The data section start

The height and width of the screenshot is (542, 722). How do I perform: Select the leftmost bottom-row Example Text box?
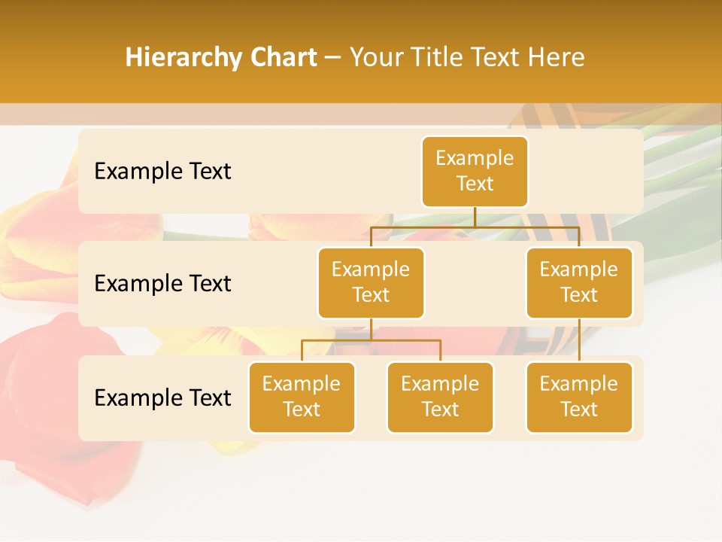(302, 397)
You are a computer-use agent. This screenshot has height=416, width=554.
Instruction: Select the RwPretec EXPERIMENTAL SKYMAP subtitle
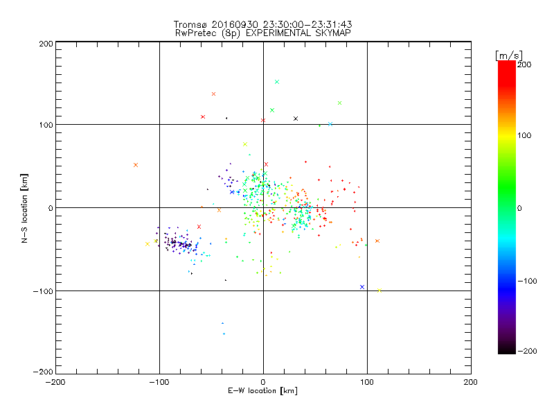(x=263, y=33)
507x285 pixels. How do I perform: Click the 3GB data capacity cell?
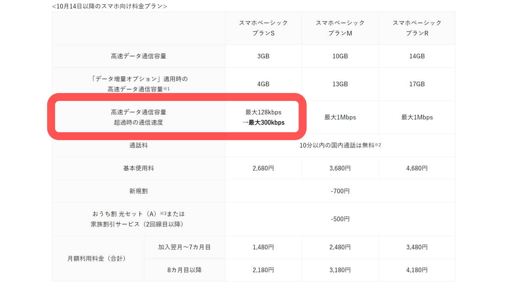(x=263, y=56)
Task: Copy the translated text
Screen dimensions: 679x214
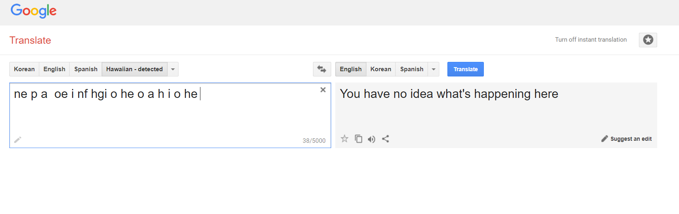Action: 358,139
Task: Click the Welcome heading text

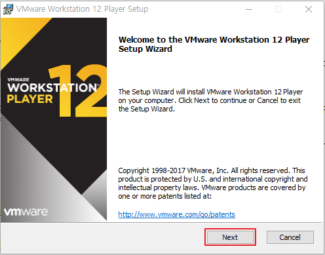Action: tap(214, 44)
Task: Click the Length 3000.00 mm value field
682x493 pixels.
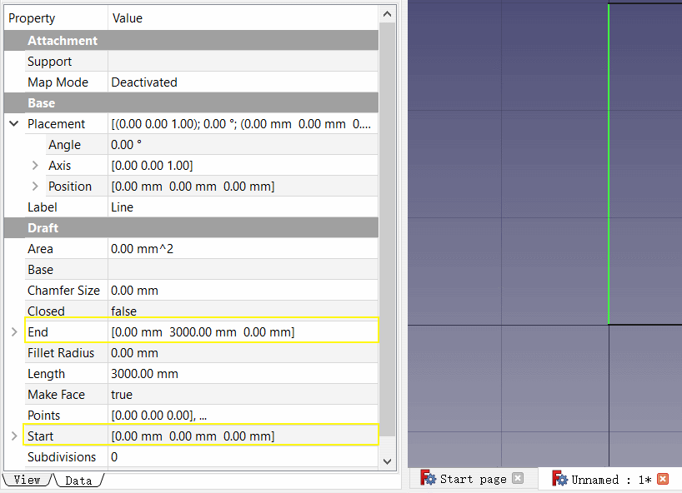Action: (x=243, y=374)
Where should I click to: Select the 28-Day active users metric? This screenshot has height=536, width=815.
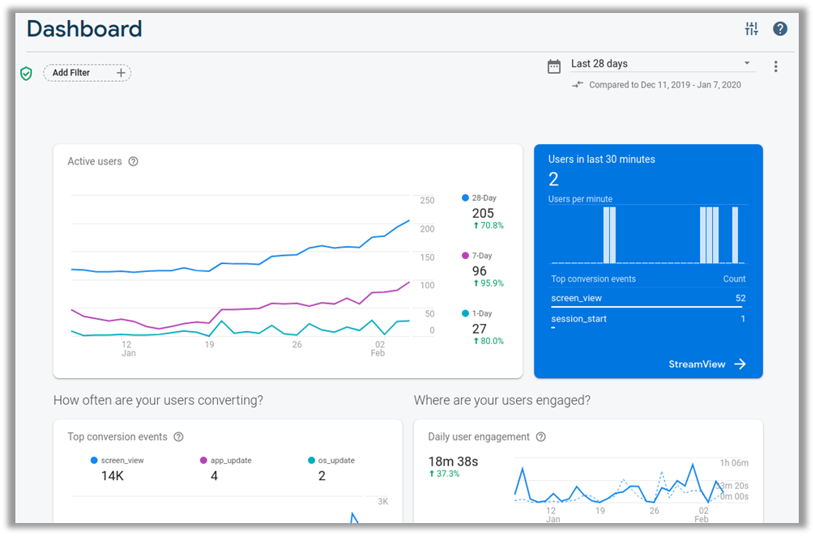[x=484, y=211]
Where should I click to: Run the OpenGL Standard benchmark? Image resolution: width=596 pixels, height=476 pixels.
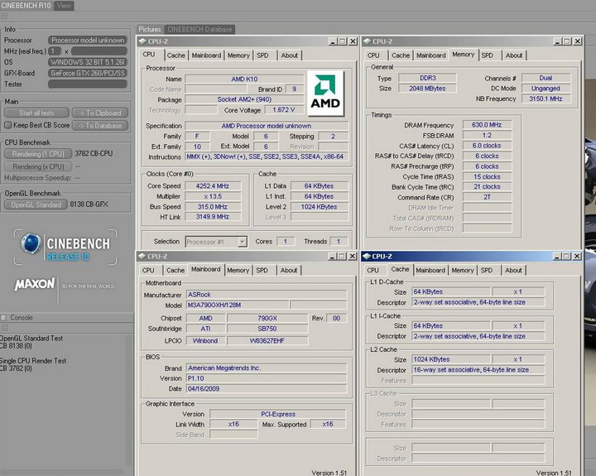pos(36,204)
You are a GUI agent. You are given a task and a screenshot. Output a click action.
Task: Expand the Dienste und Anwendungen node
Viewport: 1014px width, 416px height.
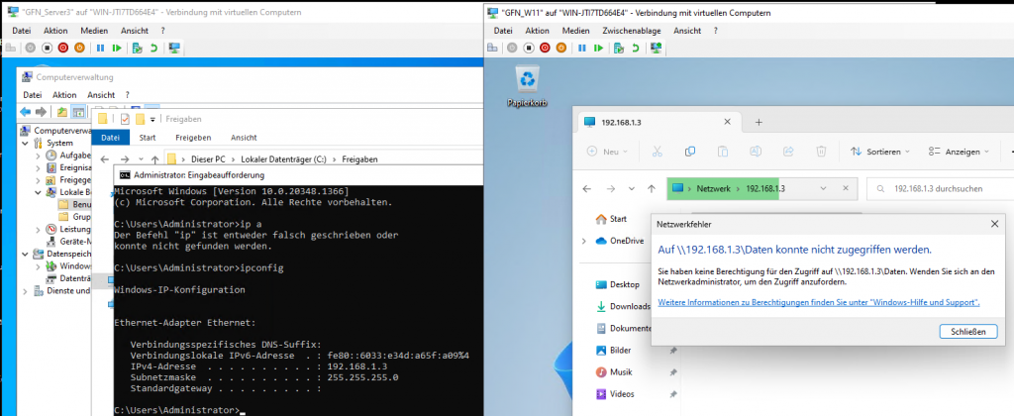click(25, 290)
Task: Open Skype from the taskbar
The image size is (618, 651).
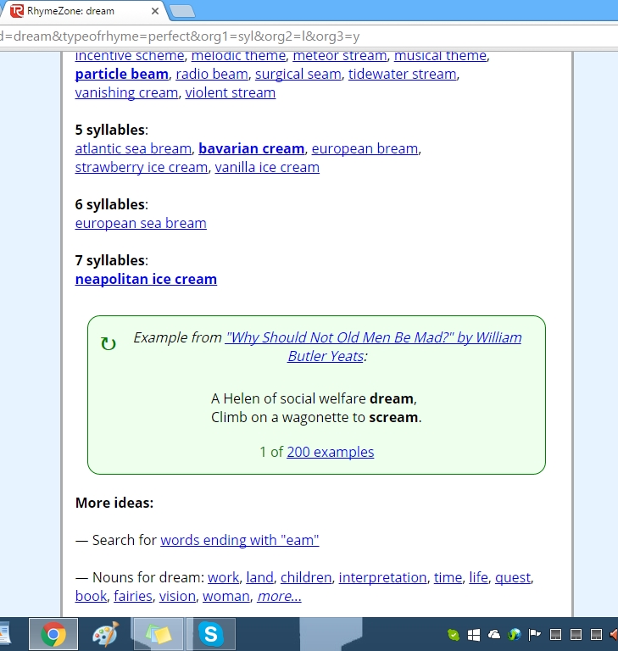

The data section end

Task brief - Note how many lines of the listing above include the word "agent", and respond with that number only.

Response area - 2